(To do)
Every entry needs to be duplicated exactly.

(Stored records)
Segment Open
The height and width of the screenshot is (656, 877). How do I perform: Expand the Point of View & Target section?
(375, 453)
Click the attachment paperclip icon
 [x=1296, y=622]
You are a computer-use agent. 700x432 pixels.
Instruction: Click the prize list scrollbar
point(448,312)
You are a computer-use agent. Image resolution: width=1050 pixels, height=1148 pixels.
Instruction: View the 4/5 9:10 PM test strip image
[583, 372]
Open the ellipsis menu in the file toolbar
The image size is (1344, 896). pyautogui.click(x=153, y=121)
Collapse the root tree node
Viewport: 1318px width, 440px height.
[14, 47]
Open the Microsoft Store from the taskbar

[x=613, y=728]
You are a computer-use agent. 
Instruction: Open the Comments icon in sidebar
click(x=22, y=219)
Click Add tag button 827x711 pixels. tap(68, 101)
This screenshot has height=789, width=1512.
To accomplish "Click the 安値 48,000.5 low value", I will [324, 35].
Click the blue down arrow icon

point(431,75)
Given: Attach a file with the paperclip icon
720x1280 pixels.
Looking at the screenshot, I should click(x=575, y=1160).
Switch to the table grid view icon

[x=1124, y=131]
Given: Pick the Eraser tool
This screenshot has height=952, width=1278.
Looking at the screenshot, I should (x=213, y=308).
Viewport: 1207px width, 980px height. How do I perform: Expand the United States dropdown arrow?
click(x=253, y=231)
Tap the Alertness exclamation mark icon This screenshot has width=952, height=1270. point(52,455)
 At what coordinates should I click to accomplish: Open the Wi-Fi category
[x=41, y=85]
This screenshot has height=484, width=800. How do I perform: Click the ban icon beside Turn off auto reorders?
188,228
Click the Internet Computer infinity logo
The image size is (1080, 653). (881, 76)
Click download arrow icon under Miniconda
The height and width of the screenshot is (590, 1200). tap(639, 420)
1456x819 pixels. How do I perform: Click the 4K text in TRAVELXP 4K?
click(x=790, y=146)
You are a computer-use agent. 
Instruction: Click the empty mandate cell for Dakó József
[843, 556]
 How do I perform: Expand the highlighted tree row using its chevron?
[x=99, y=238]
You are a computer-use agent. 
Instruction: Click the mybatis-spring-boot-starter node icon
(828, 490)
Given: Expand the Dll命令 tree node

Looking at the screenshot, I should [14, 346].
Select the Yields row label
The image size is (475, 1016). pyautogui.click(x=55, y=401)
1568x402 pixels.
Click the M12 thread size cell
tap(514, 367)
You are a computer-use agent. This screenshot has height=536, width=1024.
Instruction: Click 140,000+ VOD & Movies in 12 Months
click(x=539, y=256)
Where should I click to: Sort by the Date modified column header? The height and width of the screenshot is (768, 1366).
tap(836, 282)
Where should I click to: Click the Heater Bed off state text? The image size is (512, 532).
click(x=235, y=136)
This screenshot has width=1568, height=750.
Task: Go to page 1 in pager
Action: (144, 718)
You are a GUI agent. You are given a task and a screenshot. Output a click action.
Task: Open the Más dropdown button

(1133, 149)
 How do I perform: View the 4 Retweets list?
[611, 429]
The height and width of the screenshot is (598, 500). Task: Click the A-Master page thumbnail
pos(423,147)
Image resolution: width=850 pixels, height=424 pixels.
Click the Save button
Segment Closed
(Result)
The height and width of the screenshot is (656, 877). How do I perform: Expand the Point of View & Target section?
(375, 453)
Click the attachment paperclip icon
 [x=1296, y=622]
You are a computer-use agent. 700x432 pixels.
Instruction: Click the prize list scrollbar
point(448,312)
You are a computer-use agent. Image resolution: width=1050 pixels, height=1148 pixels.
Instruction: View the 4/5 9:10 PM test strip image
[583, 372]
Open the ellipsis menu in the file toolbar
The image size is (1344, 896). pyautogui.click(x=153, y=121)
Collapse the root tree node
Viewport: 1318px width, 440px height.
[14, 47]
Open the Microsoft Store from the taskbar

[x=613, y=728]
You are a computer-use agent. 
Instruction: Open the Comments icon in sidebar
click(x=22, y=219)
Click Add tag button 827x711 pixels. tap(68, 101)
This screenshot has height=789, width=1512.
To accomplish "Click the 安値 48,000.5 low value", I will [324, 35].
Click the blue down arrow icon

point(431,75)
Given: Attach a file with the paperclip icon
720x1280 pixels.
Looking at the screenshot, I should click(x=575, y=1160).
Switch to the table grid view icon

[x=1124, y=131]
Given: Pick the Eraser tool
This screenshot has height=952, width=1278.
Looking at the screenshot, I should (x=213, y=308).
Viewport: 1207px width, 980px height. How do I perform: Expand the United States dropdown arrow?
click(x=253, y=231)
Tap the Alertness exclamation mark icon This screenshot has width=952, height=1270. point(52,455)
 At what coordinates should I click to accomplish: Open the Wi-Fi category
[x=41, y=85]
This screenshot has height=484, width=800. How do I perform: Click the ban icon beside Turn off auto reorders?
188,228
Click the Internet Computer infinity logo
The image size is (1080, 653). (881, 76)
Click download arrow icon under Miniconda
The height and width of the screenshot is (590, 1200). tap(639, 420)
1456x819 pixels. How do I perform: Click the 4K text in TRAVELXP 4K?
click(x=790, y=146)
You are a computer-use agent. 
Instruction: Click the empty mandate cell for Dakó József
[843, 556]
 How do I perform: Expand the highlighted tree row using its chevron?
[x=99, y=238]
You are a computer-use agent. 
Instruction: Click the mybatis-spring-boot-starter node icon
(828, 490)
Given: Expand the Dll命令 tree node

Looking at the screenshot, I should [14, 346].
Select the Yields row label
The image size is (475, 1016). pyautogui.click(x=55, y=401)
1568x402 pixels.
Click the M12 thread size cell
tap(514, 367)
You are a computer-use agent. This screenshot has height=536, width=1024.
Instruction: Click 140,000+ VOD & Movies in 12 Months
click(x=539, y=256)
Where should I click to: Sort by the Date modified column header? The height and width of the screenshot is (768, 1366).
tap(836, 282)
Where should I click to: Click the Heater Bed off state text? The image size is (512, 532).
click(x=235, y=136)
This screenshot has width=1568, height=750.
Task: Go to page 1 in pager
Action: (144, 718)
You are a GUI agent. You are given a task and a screenshot. Output a click action.
Task: Open the Más dropdown button

(1133, 149)
 How do I perform: View the 4 Retweets list?
[611, 429]
The height and width of the screenshot is (598, 500). Task: Click the A-Master page thumbnail
pos(423,147)
Image resolution: width=850 pixels, height=424 pixels.
Click the Save button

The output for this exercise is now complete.